# Tugas Anda
(a) Sebutkan seluruh nama dan sebutan lain untuk Sultan Agung yang terdapat dalam artikel tentang Sultan Agung, di luar bentuk singkat "Sultan Agung".
(b) Teruskan artikel tentang Sultan Agung setelah kalimat terakhirnya.

═══ Teks Sumber ═══

Kisah Sultan Agung Marah pada Imam Syafi'i Dibalik Pagebluk di Mekkah

Jum'at, 18 Agustus 2023 - 05:30 WIB
loading...
Kisah Sultan Agung Marah pada Imam Syafii Dibalik Pagebluk di Mekkah
Potret Sultan Agung Hanyokrokusumo versi AI. Foto/Instagram @ainusantara
A A A
YOGYAKARTA - Kisah Sultan Agung Hanyokrokusumo yang marah pada Imam Syafi'i menarik untuk diulas. Konon, amarahnya tersebut memicu pagebluk atau wabah di Mekkah.

Diketahui, Sultan Agung (1593-1645) berhasil mengantarkan Kerajaan Mataram Islam menuju puncak kejayaan. Sultan Agung yang memiliki nama kecil Raden Mas Rangsang ini terkenal cerdas dan pemberani.

Bahkan, Sultan Agung pernah 2 kali menyerang Batavia. Kendati gagal, serangan pasukan Mataram sempat membuat kalang kabut pasukan VOC Belanda.

Sultan Agung juga dikenal sebagai raja yang sakti. Dalam Babad Nitik Sarta Cabolek, Sultan Agung memiliki kebiasaan salat Jumat di Mekkah. Atas “karomah” yang dimiliki, Raja Jawa itu setiap Jumat selalu menunaikan ibadah di Tanah Suci.

═══ Data Terkumpul ═══

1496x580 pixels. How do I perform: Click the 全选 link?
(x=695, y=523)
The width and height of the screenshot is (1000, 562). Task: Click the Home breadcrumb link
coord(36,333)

═══

# Kunci Jawaban
(a)
- Sultan Agung Hanyokrokusumo
- Raden Mas Rangsang
- Raja Jawa

(b)
“Sultan Agung salat di Masjid Mekkah setiap hari Jumat,” demikian yang tertulis di Babad Nitik Sarta Cabolek seperti diringkas de Grave (2001. 176-177).

Suatu hari, usai salat Jumat di Mekkah, Sultan Agung dikisahkan menemui Iman Supingi, seorang ulama besar sekaligus pemegang otoritas Mekkah. Iman Supingi yang dimaksud adalah Imam Syafi’i, salah satu imam dari empat madzab.

Pelafalan Imam Syafi’i dengan Iman Supingi menyesuaikan dengan lidah orang Jawa. Di depan Iman Supingi, Sultan Agung meminta untuk mendirikan sebuah pesarean (makam) di Mekkah.

Sultan Agung berharap ketika tutup usia nanti, ia bisa bermakam di Mekkah yang lokasinya berdekatan dengan makam para nabi. Namun, permintaan yang disampaikan baik-baik itu ditolak.



Dalam cerita legenda yang disampaikan Babad Nitik Sarta Cabolek, Iman Supingi beralasan Sultan Agung tidak layak bermakam di dekat makam nabi karena terlahir dari pertemuan seorang manusia dengan satu jin atau dewa, sehingga dapat meresahkan para nabi.

Sultan Agung tidak bisa menerima alasan yang diutarakan Iman Supingi. Raja Jawa itu seketika tersinggung. “Sultan Agung murka,” demikian yang tertulis dalam buku “Naik Haji di Masa Silam, Tahun 1482-1890”.

Saat itu juga Sultan Agung bertolak ke tanah Jawa. Ia mendatangi pantai selatan, tempat Kanjeng Ratu Kidul atau Nyi Roro Kidul bertahta. Sultan Agung mengadu. Dalam legenda sejarah Mataram Islam, Kanjeng Ratu Kidul merupakan istri raja-raja Jawa.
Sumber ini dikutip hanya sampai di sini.